BOGOR - Komisi Pemberantasan Korupsi (KPK) memberi masukan kepada Presiden Joko Widodo (Jokowi) agar delik korupsi tak masuk ke dalam Kitab Undang-undang Hukum Pidana (KUHP). Delik korupsi dinilai lebih tepat berada di luar KUHP.
"Tadi kita sampaikan bahwa kita berpikir delik korupsi, delik narkoba, teroris dan HAM, mungkin akan lebih bagus di luar KUHP," kata Wakil Ketua KPK Laode M. Syarif usai bertemu Presiden di Kompleks Istana Kepresidenan Bogor, Jawa Barat, Rabu (4/7/2018).
Laode menilai kodifikasi hukum akan berjalan lebih baik jika delik korupsi dikeluarkan dari RKUHP. Kodifikasi adalah menghimpun berbagai peraturan menjadi undang-undang.
Ia memaparkan bahwa pemerintah melalui tim perumus akan mempelajari masukan-masukan dari lembaga antirasuah tersebut. "Tim pemerintah akan mempelajarinya lagi lebih intens," ucap dia.
(Baca Juga: Usai Bertemu Jokowi, Ketua KPK: Pengesahan RKUHP Diundur)
Seperti diketahui, KPK menyurati Kepala Negara untuk bertemu guna membahas polemik RUKHP yang dinilai dapat melemahkan pemberantasan korupai di Indonesis.

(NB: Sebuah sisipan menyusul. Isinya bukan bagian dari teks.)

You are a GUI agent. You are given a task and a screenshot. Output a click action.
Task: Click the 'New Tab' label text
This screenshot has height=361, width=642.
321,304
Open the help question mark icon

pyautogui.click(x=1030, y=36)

Sedikitnya terdapat 10 permasalahan dalam RKUHP yang berisiko bagi KPK dalam memberantas korupsi.
Poin itu ialah kewenangan kelembagaan KPK tidak ditegaskan dalam RKUHP; KPK tidak dapat menangani aturan baru dari United Nations Convention Againts Corruption (UNCAC) seperti menangani korupsi sektor swasta; RKUHP tidak mengatur pidana tambahan berupa uang pengganti.
RKUHP juga mengatur pembatasan penjatuhan pidana secara kumulatif; mengatur pengurangan ancaman pidana sebesar 1/3 terhadap percobaan, pembantuan, dan pemufakatan jahat tindak pidana korupsi; serta beberapa tindak pidana korupsi dari UU Tipikor menjadi tindak pidana umum.